No campo da aquisição da linguagem, as telas também agem de forma muito negativa, precisamente em dois aspectos. Por um lado, eles reduzem o volume e a qualidade das primeiras trocas linguísticas vitais. E, por outro lado, dificultam a aprendizagem da expressão-compreensão oral, bem como o trânsito e a entrada no mundo da comunicação escrita (leitura e expressão escrita). Com as telas, essas aprendizagens são mais trabalhosas e lentas, mais parciais e mais superficiais do que aquelas que são adquiridas no contexto da vida real. Para uma criança exibir suas habilidades linguísticas e adquirir sua língua materna, ela não precisa de telas. O que ele precisa é ser falado, ser estimulado a usar o verbo para nomear e narrar o que vê, o que sente, o que vive, o que deseja… ouvir ou ler histórias, ser convidado a ler, etc.
Telas e concentração
Sem a capacidade de concentração ou atenção, não há como mobilizar e orientar o pensamento para um objetivo concreto e alcançá-lo. Agora, as jovens gerações, continuamente imersas em um ecossistema de telas, de conteúdo diverso e ilimitado, são permanentemente solicitadas e bombardeadas por elas e, então, a concentração é impossível; além disso, o funcionamento cognitivo é perturbado e as habilidades intelectuais são relaxadas.
Deve-se notar que o cérebro humano não foi concebido ou projetado para tal bombardeio exógeno contínuo. E é por isso que as múltiplas telas têm um impacto tão prejudicial na concentração necessária, por longos períodos, para realizar qualquer empreendimento ou atingir objetivos específicos: a aquisição de conhecimentos, habilidades de leitura ou escrita, sucesso escolar, etc.
Menos telas e mais relações humanas
Diante do constante saque intelectual das telas e dos efeitos danosos por elas produzidos (maus resultados escolares, fraco desenvolvimento cognitivo, problemas de saúde), as telas são vistas por Michel Desmurget como uma agressão silenciosa em benefício de alguns (empresários do novo tecnologias) e em detrimento de quase todos (crianças, adolescentes, jovens e adultos). Na verdade, desde a mais tenra idade, com a degradação e empobrecimento de nossas capacidades cognitivas e linguísticas e com nossa incapacidade de concentração, alguns cidadãos “gama”, descritos por Aldous Huxley, em “Admirável Mundo Novo”, estão sendo moldados.
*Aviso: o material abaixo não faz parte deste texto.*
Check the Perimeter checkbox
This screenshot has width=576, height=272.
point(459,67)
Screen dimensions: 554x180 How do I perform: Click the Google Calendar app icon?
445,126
Como seres sem espírito crítico, sem linguagem, sem pensamento e contente com seu destino; seres “desempoderados”, escravizados e transformados em seres irracionais.
- Manuel I. Cabezas González. Doutor em Didatologia de Línguas e Culturas Professor de Lingüística e Linguística Aplicada Departamento de Filologia Francesa e Românica (UAB) www.honrad.blogspot.com
Este texto foi traduzido ao português de Perfil Argentina.